A replay? “I do think that if AIPAC comes in and goes negative on [El-Sayed’s] campaign, they’re going to alienate a broad swath of Arab and Muslim voters who already demonstrated in 2024 that they’re extremely frustrated with AIPAC coming in and dictating elections for them,” said a person involved in the race.
New: Rep. Debbie Dingell is privately warning candidates and party officials that there’s a real risk Michigan's Senate primary could become a costly “proxy battle” between AIPAC and the pro-Palestinian “Uncommitted” movement. pic.twitter.com/0bADkwaj8Z
— Adam Wren (@adamwren) May 30, 2025
Though his social media has mostly centered around the economy and jobs, El-Sayed has also peppered his messaging with pro-Hamas propaganda:
Why are we sending tens of billions of dollars of our money to foreign militaries to drop bombs on other kids' schools instead of investing it in OUR kids' schools? pic.twitter.com/tl35NPynLh
— Dr. Abdul El-Sayed (@AbdulElSayed) May 25, 2025
Stevens, on the other hand, has tried to do as then-Rep. Elissa Slotkin did in the aftermath of the start of that war: walk the fine line between standing with Israel and claiming she understands the "concerns" of the other side. Stevens has also distanced herself from antisemitic "Squad" members like Rep. Tlaib.

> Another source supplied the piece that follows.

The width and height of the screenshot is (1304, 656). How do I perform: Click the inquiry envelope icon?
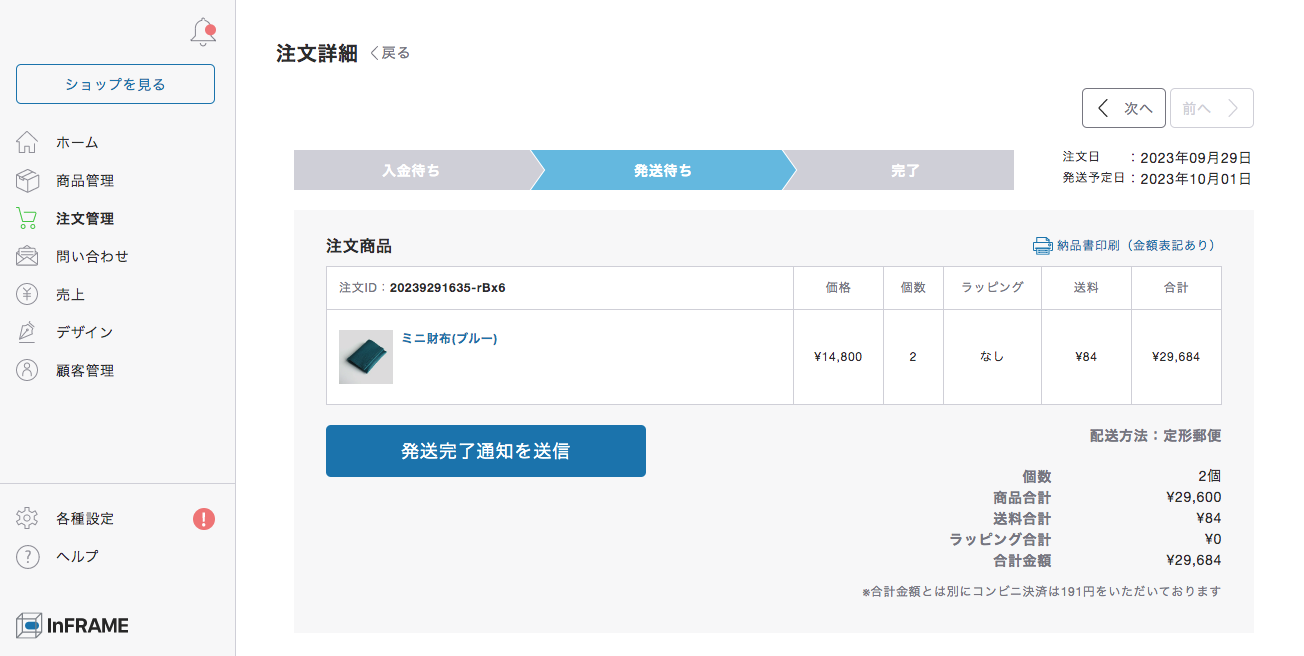tap(27, 256)
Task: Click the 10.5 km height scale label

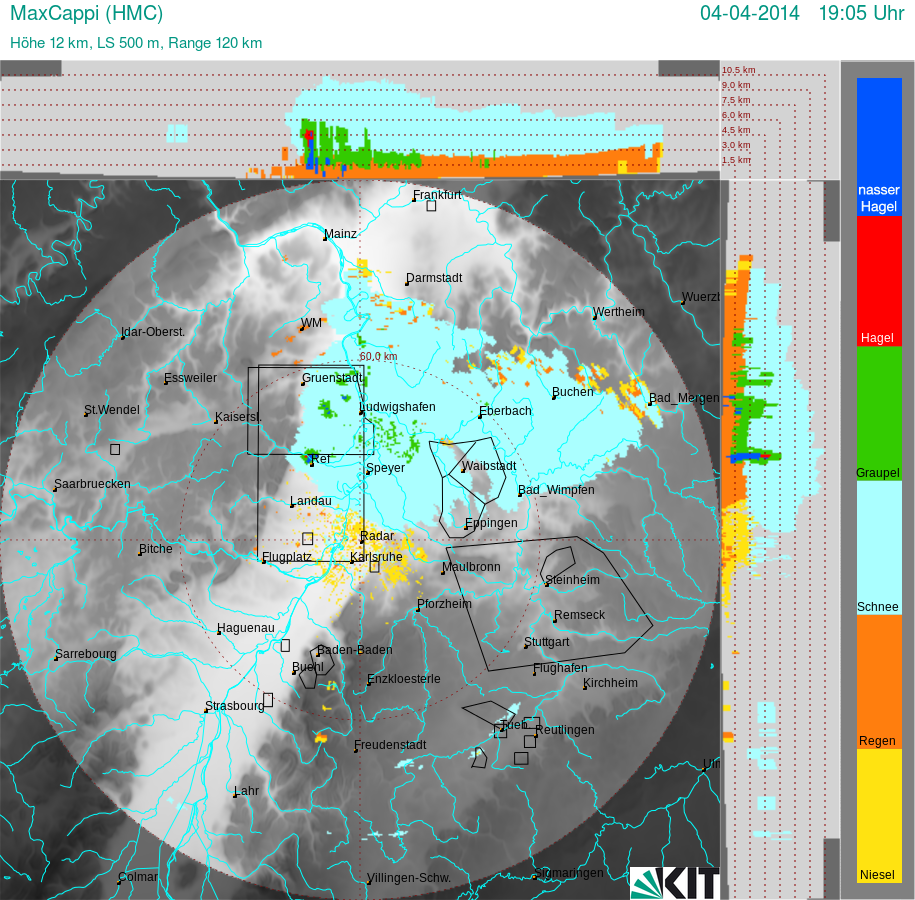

Though Slotkin ultimately prevailed in her bid for the open Senate seat in 2024 on a night that was otherwise a terrible one for Democrats (with Donald Trump winning the state and the election), she did so by a razor-thin margin, getting 48.64 percent of the vote to GOP nominee Mike Rogers' 48.30 percent (a difference of around 19,000 votes out of the nearly 5,600,000 that were cast).
As LaDuke noted, it's been a long time - over 30 years, since a Republican has won a Senate race in Michigan, but a fractured primary process for Democrats will only weaken the eventual nominee and leave the door wide open for a Republican, Trump-backed candidate to make what hopefully would be a convincing case to the state's voters. It will be interesting to see how this one plays out.